2022-03-09 05:35:12

by Charan Teja Kalla

[permalink] [raw]
Subject: [PATCH] mm: madvise: return correct bytes advised with process_madvise

The process_madvise() system call returns error even after processing
some VMA's passed in the 'struct iovec' vector list which leaves the
user confused to know where to restart the advise next. It is also
against this syscall man page[1] documentation where it mentions that
"return value may be less than the total number of requested bytes, if
an error occurred after some iovec elements were already processed.".

Consider a user passed 10 VMA's in the 'struct iovec' vector list of
which 9 are processed but one. Then it just returns the error caused on
that failed VMA despite the first 9 VMA's processed, leaving the user
confused about on which VMA it is failed. Returning the number of bytes
processed here can help the user to know which VMA it is failed on and
thus can retry/skip the advise on that VMA.

[1]https://man7.org/linux/man-pages/man2/process_madvise.2.html.

Fixes: ecb8ac8b1f14("mm/madvise: introduce process_madvise() syscall: an external memory hinting API"
Signed-off-by: Charan Teja Kalla <[email protected]>
---
mm/madvise.c | 12 +++++++++---
1 file changed, 9 insertions(+), 3 deletions(-)

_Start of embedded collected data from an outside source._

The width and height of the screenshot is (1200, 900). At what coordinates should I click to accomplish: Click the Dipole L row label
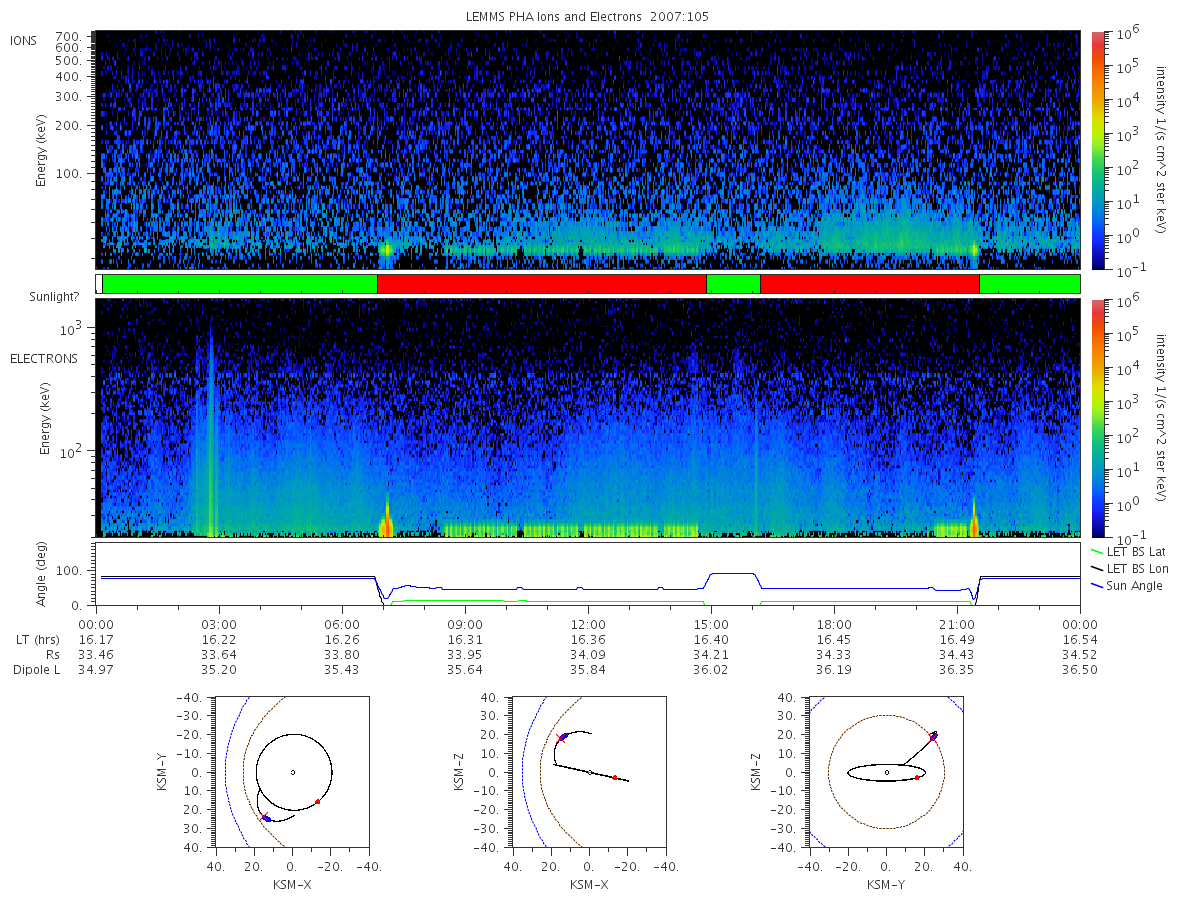point(36,670)
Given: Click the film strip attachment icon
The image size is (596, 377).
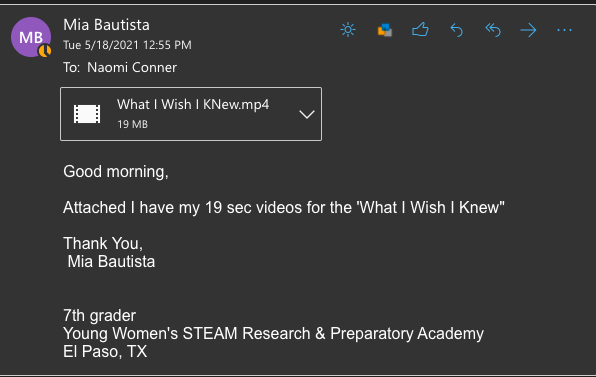Looking at the screenshot, I should coord(87,114).
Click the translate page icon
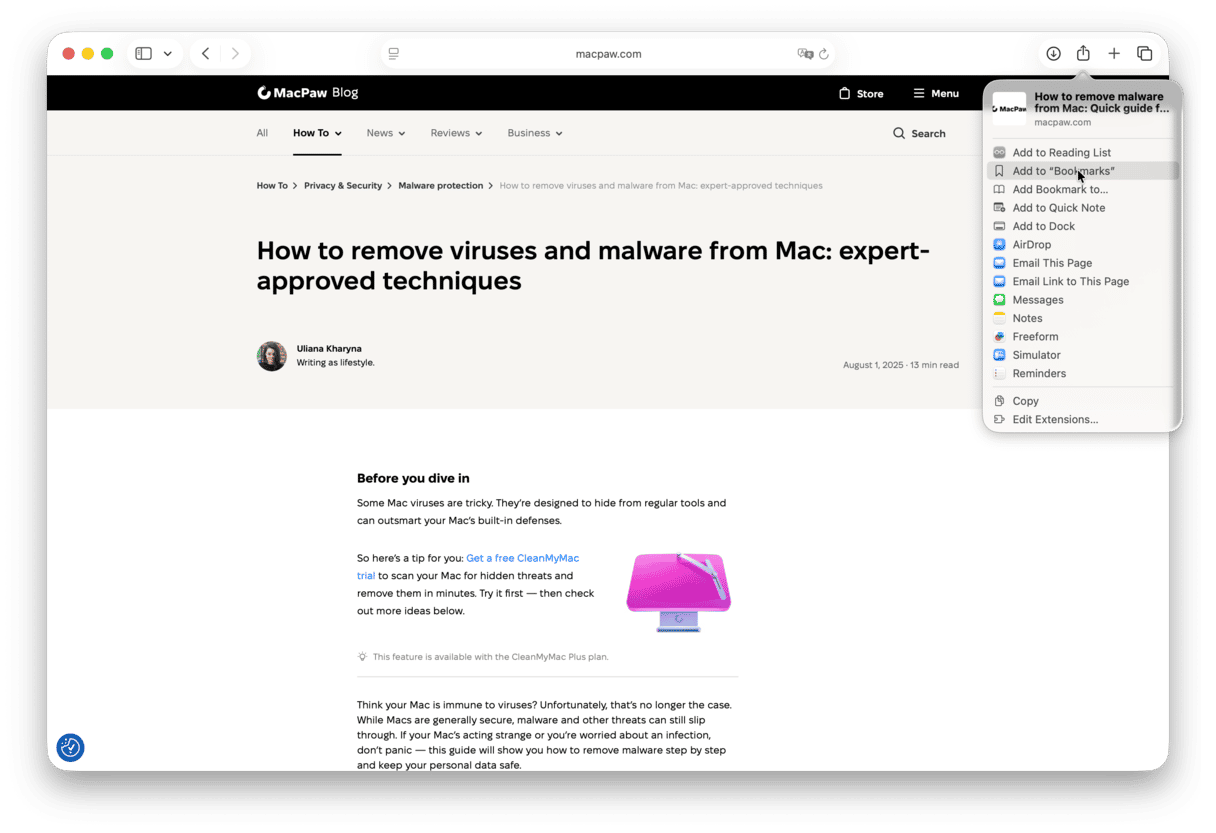The image size is (1216, 833). (x=804, y=54)
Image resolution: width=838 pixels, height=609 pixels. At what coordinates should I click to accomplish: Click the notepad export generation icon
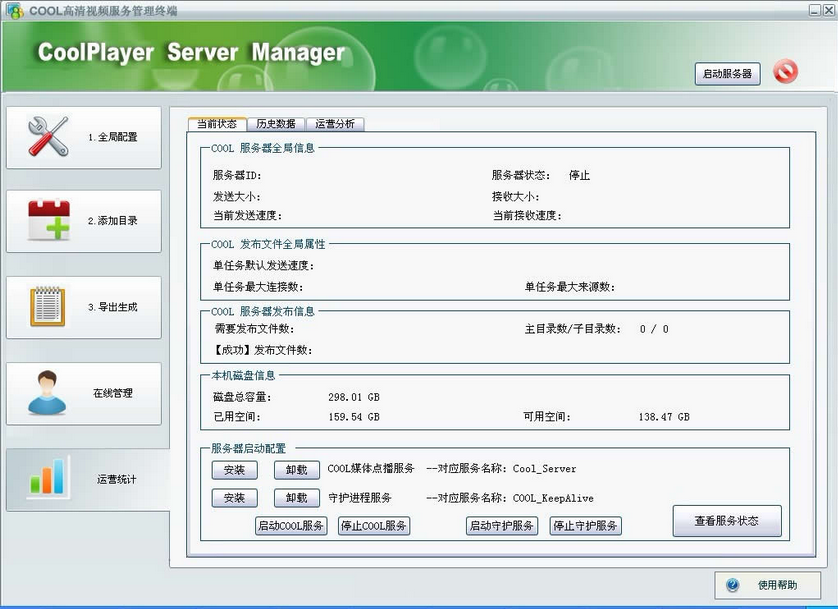tap(48, 307)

diff --git a/mm/madvise.c b/mm/madvise.c
index 38d0f51..d3b49b3 100644
--- a/mm/madvise.c
+++ b/mm/madvise.c
@@ -1426,15 +1426,21 @@ SYSCALL_DEFINE5(process_madvise, int, pidfd, const struct iovec __user *, vec,

while (iov_iter_count(&iter)) {
iovec = iov_iter_iovec(&iter);
+ /*
+ * Even when [start, end) passed to do_madvise covers
+ * some unmapped addresses, it continues processing with
+ * returning ENOMEM at the end. Thus consider the range
+ * as processed when do_madvise() returns ENOMEM.
+ * This makes process_madvise() never returns ENOMEM.
+ */
ret = do_madvise(mm, (unsigned long)iovec.iov_base,
iovec.iov_len, behavior);
- if (ret < 0)
+ if (ret < 0 && ret != -ENOMEM)
break;
iov_iter_advance(&iter, iovec.iov_len);
}

- if (ret == 0)
- ret = total_len - iov_iter_count(&iter);
+ ret = (total_len - iov_iter_count(&iter)) ? : ret;

release_mm:
mmput(mm);
--
2.7.4


2022-03-10 09:52:38

by Minchan Kim

[permalink] [raw]
Subject: Re: [PATCH] mm: madvise: return correct bytes advised with process_madvise

On Wed, Mar 09, 2022 at 10:57:59AM +0530, Charan Teja Kalla wrote:
> The process_madvise() system call returns error even after processing
> some VMA's passed in the 'struct iovec' vector list which leaves the
> user confused to know where to restart the advise next. It is also
> against this syscall man page[1] documentation where it mentions that
> "return value may be less than the total number of requested bytes, if
> an error occurred after some iovec elements were already processed.".
>
> Consider a user passed 10 VMA's in the 'struct iovec' vector list of
> which 9 are processed but one. Then it just returns the error caused on
> that failed VMA despite the first 9 VMA's processed, leaving the user
> confused about on which VMA it is failed. Returning the number of bytes
> processed here can help the user to know which VMA it is failed on and
> thus can retry/skip the advise on that VMA.
>
> [1]https://man7.org/linux/man-pages/man2/process_madvise.2.html.
>
> Fixes: ecb8ac8b1f14("mm/madvise: introduce process_madvise() syscall: an external memory hinting API"
> Signed-off-by: Charan Teja Kalla <[email protected]>
> ---
> mm/madvise.c | 12 +++++++++---
> 1 file changed, 9 insertions(+), 3 deletions(-)
>
> diff --git a/mm/madvise.c b/mm/madvise.c
> index 38d0f51..d3b49b3 100644
> --- a/mm/madvise.c
> +++ b/mm/madvise.c
> @@ -1426,15 +1426,21 @@ SYSCALL_DEFINE5(process_madvise, int, pidfd, const struct iovec __user *, vec,
>
> while (iov_iter_count(&iter)) {
> iovec = iov_iter_iovec(&iter);
> + /*
> + * Even when [start, end) passed to do_madvise covers
> + * some unmapped addresses, it continues processing with
> + * returning ENOMEM at the end. Thus consider the range
> + * as processed when do_madvise() returns ENOMEM.
> + * This makes process_madvise() never returns ENOMEM.
> + */

Looks like that this patch has two things. first, returns processed
bytes instead of error in case of error. Second, keep working on
rest vmas on -ENOMEM due to unmapped hole.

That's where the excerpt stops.